September 27, 2018

With Regard to Cleveland

I begin by thanking: Kat Burdine, Lauren Davies, Elizabeth Emery, Sarah Kabot, Amanda King, Kelley O’Brien, Jessica Pinsky, Noelle Richard, Julie Schenkelberg, Corrie Slawson, Barbara Tannenbaum, Christina Vassallo, and Megan Young, who were generous with their time and words.

Sarah Kabot, Open Closed, Closed Open, 2009; plastic signs; 8.5 x 11 in.

Sarah Kabot, Open Closed, Closed Open, 2009; plastic signs; 8.5 x 11 in.

Last June and July, I was in Cleveland as the SPACES 2018 Art Writer in Residence. When acquaintances ask me how the experience was, I generally say, “It was great!” And it was: I spent a month in a beautiful, complicated, historically fascinating city, surrounded by intelligent, hardworking members of the arts community; and in the opening days of the FRONT Triennial, I saw over twenty exhibitions, most of them excellent.

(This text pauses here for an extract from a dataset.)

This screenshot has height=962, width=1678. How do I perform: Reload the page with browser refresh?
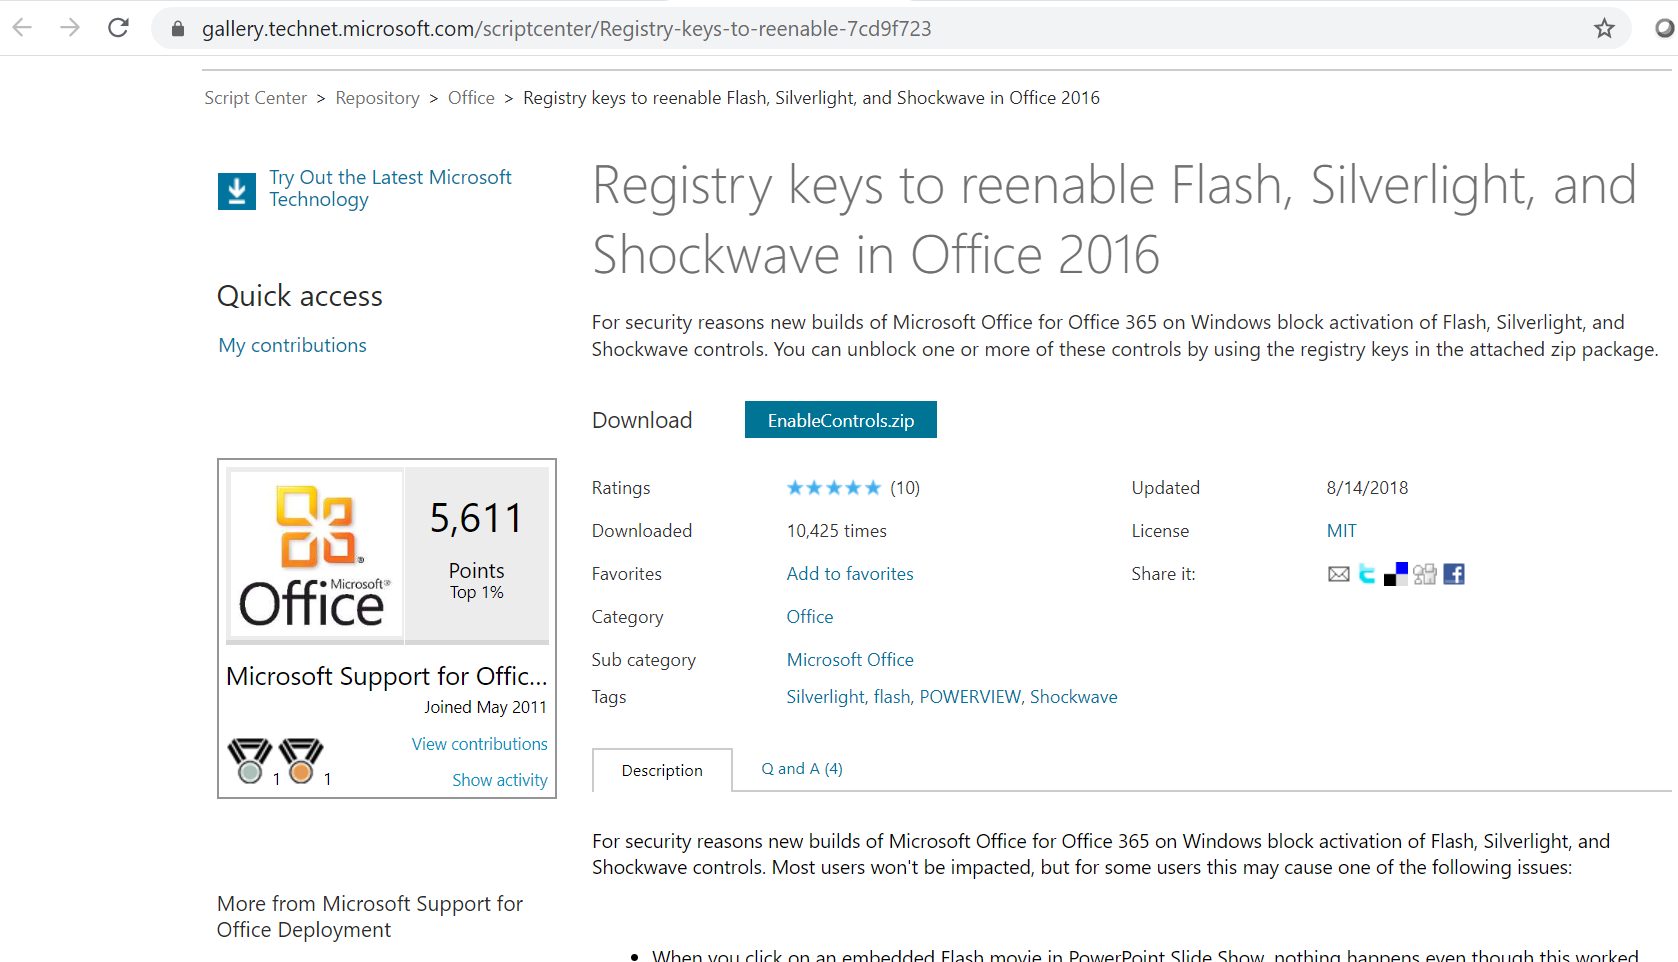point(118,28)
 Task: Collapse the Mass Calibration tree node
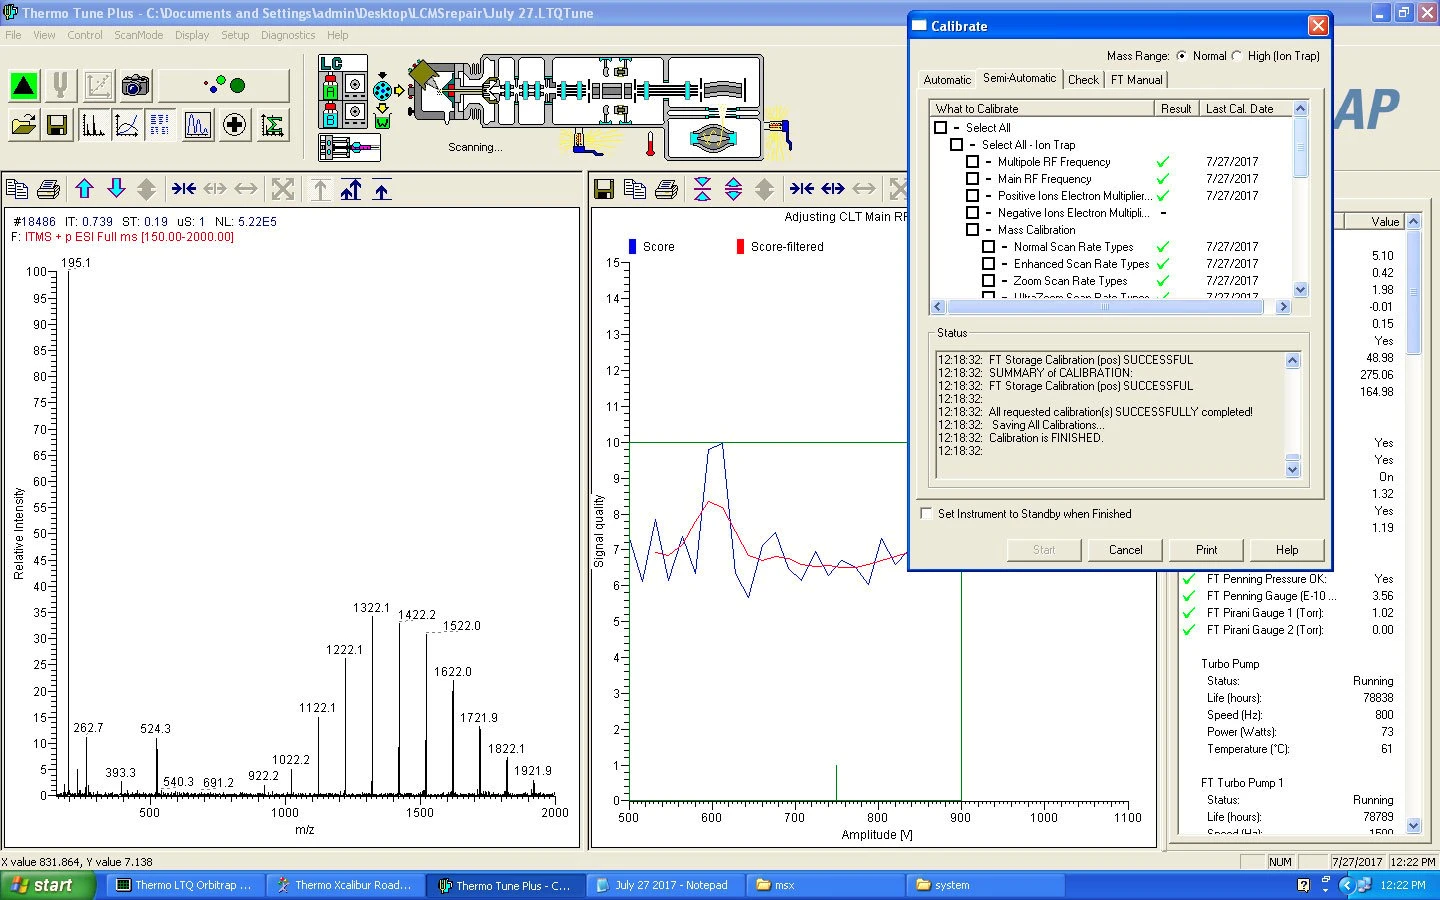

My stay in Cleveland was also sometimes uncomfortable. Though my contract with SPACES was extremely open-ended, and the final outcome could be as experimental as I wished, I found that there was an enormous (internal) pressure to make something thoughtful from my time there. To not, in the words of one artist I met, “produce something totally… glossy.” But is there a way to arrive in an unknown metropolis — literally drop out of the sky into new territory — and make sense of an entire art scene in four weeks? Parachute journalism, and its kissing cousins the Roundup and the Listicle, are how we end up with fluffy, irrelevant, and maddening misrepresentations of entire arts communities. Still, I wanted to try to understand the different aspects of artistic life in Cleveland.

My pre-arrival research had revealed a promising (though rough) notion: That a city that gave the first land grant to a woman in 1798, formed a Greater Cleveland Congress in support of International Women’s Year in 1975, and houses the International Women’s Air & Space Museum might be an intriguing place to explore what territories — literal and metaphorical — women occupied. My interest in this notion intensified as I read one #MeToo article after another. Over the course of my residency, I talked with more than a dozen artists, curators, and arts administrators, all of them identifying as women or non-binary.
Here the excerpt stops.